Written task a
Reproduce part of the listing below, replacing "GUI agent" with "screen agent" and leaving everything else unchanged. Begin at the line that contains "Task: Click the shield" and stop after the line that contains "Looking at the screenshot, I should [357, 9].".
>> Start Provided passage
# Long Short-Term Memory with Spin-Based Binary and Non-Binary Neurons

Shadi Sheikhfaal, Meghana Reddy Vangala, Adedoyin Adepegba, and Ronald F. DeMara

Department of Electrical and Computer Engineering, University of Central Florida, Orlando, FL  
shadi@knights.ucf.edu, meghanareddy016@knights.ucf.edu, adedoyin.a@knights.ucf.edu, and ronald.demara@ucf.edu

**Abstract**—In this paper, we develop a low-power and area-efficient hardware implementation for Long Short-Term Memory (LSTM) networks as a type of Recurrent Neural Network (RNN). The LSTM network herein employs Resistive Random-Access Memory (ReRAM) based synapses along with spin-based non-binary neurons to achieve energy-efficiency while maintaining comparable accuracy. The proposed neuron provides a novel activation mechanism with five levels of output accuracy to mimic the ideal tanh and sigmoid activation functions. We have examined the performance of an LSTM network for name prediction purposes utilizing ideal, binary, and the proposed non-binary neuron. The comparison of the results shows that our proposed neuron can achieve up to 85% accuracy and perplexity of 1.56, which attains performance similar to algorithmic expectations of near-ideal neurons. The simulations show that our proposed neuron achieves up to 34-fold improvement in energy efficiency and 2-fold area reduction compared to the CMOS-based non-binary designs.

**Keywords**—Long Short-Term Memory, Binary Stochastic Neuron, Activation functions, Non-Binary Neuron

## I. INTRODUCTION

Long Short-Term Memory (LSTM) networks, as a form of Recurrent Neural Networks (RNNs), have achieved noticeable recognition due to their ability to process sequential data and gathering the impacts of the input data over time. LSTMs have demonstrated high performance in various sequence prediction problems in applications such as speech recognition and machine translation. Fig. 1 shows the basic RNN and LSTM structures. Both networks have a feedback loop in their recurrent layer to sustain the information over time. LSTM utilizes additional units including a memory cell capable of storing information for long periods [1].
>> End Provided passage
Written task b
Name every keyword listed in the paper on spin-based LSTM neurons.
>> Start Source data
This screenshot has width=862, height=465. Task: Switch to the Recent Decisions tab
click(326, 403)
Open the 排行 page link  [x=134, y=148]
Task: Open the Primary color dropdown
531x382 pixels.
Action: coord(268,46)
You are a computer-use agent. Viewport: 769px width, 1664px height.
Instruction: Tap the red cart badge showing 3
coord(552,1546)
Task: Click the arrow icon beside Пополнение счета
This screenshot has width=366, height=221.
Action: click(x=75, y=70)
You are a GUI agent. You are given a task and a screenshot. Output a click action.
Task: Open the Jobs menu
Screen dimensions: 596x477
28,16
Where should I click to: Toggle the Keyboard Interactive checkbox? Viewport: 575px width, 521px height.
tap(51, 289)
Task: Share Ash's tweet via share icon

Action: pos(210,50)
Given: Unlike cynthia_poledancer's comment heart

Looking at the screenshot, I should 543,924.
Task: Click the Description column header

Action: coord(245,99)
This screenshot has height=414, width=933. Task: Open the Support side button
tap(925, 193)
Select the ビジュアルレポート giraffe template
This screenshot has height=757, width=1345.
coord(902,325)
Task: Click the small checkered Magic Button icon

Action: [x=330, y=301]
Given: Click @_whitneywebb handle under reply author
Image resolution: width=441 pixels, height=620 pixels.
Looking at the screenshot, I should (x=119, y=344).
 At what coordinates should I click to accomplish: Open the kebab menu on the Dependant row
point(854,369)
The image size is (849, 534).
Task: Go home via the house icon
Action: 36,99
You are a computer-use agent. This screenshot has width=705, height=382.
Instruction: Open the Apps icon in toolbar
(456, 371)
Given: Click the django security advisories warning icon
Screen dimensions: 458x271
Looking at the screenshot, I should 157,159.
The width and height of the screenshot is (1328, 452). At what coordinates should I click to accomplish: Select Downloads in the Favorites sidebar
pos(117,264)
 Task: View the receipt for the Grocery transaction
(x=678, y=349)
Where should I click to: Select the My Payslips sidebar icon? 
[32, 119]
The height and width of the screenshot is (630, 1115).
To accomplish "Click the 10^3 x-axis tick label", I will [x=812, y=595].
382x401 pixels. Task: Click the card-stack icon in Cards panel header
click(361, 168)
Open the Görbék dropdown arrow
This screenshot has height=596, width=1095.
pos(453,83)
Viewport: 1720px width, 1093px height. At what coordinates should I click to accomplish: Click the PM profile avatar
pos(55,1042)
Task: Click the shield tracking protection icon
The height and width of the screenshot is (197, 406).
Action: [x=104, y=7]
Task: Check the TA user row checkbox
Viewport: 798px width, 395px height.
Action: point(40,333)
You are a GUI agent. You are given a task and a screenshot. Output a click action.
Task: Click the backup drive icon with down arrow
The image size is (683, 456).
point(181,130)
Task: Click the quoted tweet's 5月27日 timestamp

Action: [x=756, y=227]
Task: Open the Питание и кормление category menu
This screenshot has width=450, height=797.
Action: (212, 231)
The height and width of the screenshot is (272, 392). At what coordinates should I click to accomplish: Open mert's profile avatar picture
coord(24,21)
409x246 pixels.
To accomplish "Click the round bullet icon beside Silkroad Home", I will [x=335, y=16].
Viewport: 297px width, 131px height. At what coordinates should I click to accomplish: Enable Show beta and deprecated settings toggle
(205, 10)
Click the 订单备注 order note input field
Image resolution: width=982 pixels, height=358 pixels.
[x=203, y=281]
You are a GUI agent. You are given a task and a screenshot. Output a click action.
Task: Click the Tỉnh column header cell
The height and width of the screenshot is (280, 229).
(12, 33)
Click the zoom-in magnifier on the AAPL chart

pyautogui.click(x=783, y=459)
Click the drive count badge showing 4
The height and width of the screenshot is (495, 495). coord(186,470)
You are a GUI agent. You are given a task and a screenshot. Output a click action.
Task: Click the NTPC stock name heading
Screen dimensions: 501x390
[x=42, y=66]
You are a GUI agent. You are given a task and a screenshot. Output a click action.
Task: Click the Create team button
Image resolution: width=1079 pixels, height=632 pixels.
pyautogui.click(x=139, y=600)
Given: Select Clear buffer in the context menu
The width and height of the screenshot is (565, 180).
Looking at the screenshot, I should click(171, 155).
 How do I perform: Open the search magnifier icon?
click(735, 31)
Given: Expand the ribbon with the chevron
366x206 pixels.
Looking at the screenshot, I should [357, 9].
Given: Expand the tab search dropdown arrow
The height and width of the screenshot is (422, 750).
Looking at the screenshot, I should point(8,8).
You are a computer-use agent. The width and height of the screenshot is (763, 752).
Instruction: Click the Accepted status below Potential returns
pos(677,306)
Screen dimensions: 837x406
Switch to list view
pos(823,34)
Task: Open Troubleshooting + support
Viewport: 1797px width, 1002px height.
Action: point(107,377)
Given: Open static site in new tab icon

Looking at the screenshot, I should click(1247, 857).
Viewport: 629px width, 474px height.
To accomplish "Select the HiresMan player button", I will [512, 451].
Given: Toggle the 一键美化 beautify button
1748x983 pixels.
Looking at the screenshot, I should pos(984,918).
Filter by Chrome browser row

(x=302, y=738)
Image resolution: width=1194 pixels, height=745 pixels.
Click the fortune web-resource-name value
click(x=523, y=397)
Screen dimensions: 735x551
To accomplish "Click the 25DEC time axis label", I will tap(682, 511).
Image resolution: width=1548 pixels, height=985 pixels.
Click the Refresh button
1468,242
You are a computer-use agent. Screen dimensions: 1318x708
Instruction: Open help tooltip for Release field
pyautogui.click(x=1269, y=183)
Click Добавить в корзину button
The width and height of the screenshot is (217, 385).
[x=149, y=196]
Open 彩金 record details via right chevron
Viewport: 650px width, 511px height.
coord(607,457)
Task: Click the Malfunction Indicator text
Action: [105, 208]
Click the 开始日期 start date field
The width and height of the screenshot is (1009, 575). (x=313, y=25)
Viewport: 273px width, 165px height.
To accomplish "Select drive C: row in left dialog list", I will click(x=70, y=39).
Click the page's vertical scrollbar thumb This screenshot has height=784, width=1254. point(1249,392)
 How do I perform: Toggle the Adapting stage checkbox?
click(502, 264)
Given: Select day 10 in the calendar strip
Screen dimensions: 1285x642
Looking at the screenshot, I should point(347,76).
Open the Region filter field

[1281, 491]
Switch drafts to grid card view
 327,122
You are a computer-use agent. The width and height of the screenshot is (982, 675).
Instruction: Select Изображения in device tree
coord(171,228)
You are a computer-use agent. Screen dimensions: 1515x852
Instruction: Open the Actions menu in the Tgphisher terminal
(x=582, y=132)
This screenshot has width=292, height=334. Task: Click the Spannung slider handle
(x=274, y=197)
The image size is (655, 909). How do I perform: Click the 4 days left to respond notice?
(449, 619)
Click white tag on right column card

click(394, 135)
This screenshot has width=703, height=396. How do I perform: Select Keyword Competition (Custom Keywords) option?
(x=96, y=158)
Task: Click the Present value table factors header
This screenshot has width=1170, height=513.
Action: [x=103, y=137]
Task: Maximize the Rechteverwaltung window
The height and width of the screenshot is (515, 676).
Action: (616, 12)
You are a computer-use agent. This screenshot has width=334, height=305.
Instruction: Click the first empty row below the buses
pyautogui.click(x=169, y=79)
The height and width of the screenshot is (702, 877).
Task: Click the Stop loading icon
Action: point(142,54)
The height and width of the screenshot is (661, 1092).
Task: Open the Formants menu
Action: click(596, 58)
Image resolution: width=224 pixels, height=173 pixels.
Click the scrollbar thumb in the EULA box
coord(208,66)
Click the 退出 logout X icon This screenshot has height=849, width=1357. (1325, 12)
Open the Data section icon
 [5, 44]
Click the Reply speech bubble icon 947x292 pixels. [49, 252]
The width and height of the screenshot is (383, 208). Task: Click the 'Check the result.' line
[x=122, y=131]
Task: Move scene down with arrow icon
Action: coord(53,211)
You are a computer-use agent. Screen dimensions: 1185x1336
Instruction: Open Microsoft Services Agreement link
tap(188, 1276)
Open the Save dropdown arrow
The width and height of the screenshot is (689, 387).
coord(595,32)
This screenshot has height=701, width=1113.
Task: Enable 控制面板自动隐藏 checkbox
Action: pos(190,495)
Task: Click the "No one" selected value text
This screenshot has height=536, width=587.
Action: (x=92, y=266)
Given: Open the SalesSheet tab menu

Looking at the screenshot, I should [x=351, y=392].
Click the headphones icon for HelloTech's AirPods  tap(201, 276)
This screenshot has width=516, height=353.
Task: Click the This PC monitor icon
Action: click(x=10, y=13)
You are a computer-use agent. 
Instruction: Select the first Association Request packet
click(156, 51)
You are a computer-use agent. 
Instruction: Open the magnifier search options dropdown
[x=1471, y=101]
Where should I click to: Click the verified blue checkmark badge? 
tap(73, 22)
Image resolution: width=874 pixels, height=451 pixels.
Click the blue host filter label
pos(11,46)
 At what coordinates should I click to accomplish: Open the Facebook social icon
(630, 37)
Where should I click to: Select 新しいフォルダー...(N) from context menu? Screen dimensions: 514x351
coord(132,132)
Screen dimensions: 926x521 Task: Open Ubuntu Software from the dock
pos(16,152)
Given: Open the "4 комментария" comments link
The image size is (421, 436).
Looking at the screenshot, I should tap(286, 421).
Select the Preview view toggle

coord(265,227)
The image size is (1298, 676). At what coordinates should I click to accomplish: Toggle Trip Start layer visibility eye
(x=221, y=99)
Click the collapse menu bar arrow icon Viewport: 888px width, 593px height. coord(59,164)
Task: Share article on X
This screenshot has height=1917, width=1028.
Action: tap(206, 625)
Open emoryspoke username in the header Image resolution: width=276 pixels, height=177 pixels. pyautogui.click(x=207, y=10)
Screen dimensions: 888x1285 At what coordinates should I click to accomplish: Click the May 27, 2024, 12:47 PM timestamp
>> End Source data
Written answer a
Task: Click the shield tracking protection icon
The height and width of the screenshot is (197, 406).
Action: [x=104, y=7]
Task: Check the TA user row checkbox
Viewport: 798px width, 395px height.
Action: point(40,333)
You are a screen agent. You are given a task and a screenshot. Output a click action.
Task: Click the backup drive icon with down arrow
The image size is (683, 456).
point(181,130)
Task: Click the quoted tweet's 5月27日 timestamp

Action: [x=756, y=227]
Task: Open the Питание и кормление category menu
This screenshot has width=450, height=797.
Action: (212, 231)
The height and width of the screenshot is (272, 392). At what coordinates should I click to accomplish: Open mert's profile avatar picture
coord(24,21)
409x246 pixels.
To accomplish "Click the round bullet icon beside Silkroad Home", I will [x=335, y=16].
Viewport: 297px width, 131px height. At what coordinates should I click to accomplish: Enable Show beta and deprecated settings toggle
(205, 10)
Click the 订单备注 order note input field
Image resolution: width=982 pixels, height=358 pixels.
[x=203, y=281]
You are a screen agent. You are given a task and a screenshot. Output a click action.
Task: Click the Tỉnh column header cell
The height and width of the screenshot is (280, 229).
(12, 33)
Click the zoom-in magnifier on the AAPL chart

pyautogui.click(x=783, y=459)
Click the drive count badge showing 4
The height and width of the screenshot is (495, 495). coord(186,470)
You are a screen agent. You are given a task and a screenshot. Output a click action.
Task: Click the NTPC stock name heading
Screen dimensions: 501x390
[x=42, y=66]
You are a screen agent. You are given a task and a screenshot. Output a click action.
Task: Click the Create team button
Image resolution: width=1079 pixels, height=632 pixels.
pyautogui.click(x=139, y=600)
Given: Select Clear buffer in the context menu
The width and height of the screenshot is (565, 180).
Looking at the screenshot, I should click(171, 155).
 How do I perform: Open the search magnifier icon?
click(735, 31)
Given: Expand the ribbon with the chevron
366x206 pixels.
Looking at the screenshot, I should [357, 9].

Written answer b
- Long Short-Term Memory
- Binary Stochastic Neuron
- Activation functions
- Non-Binary Neuron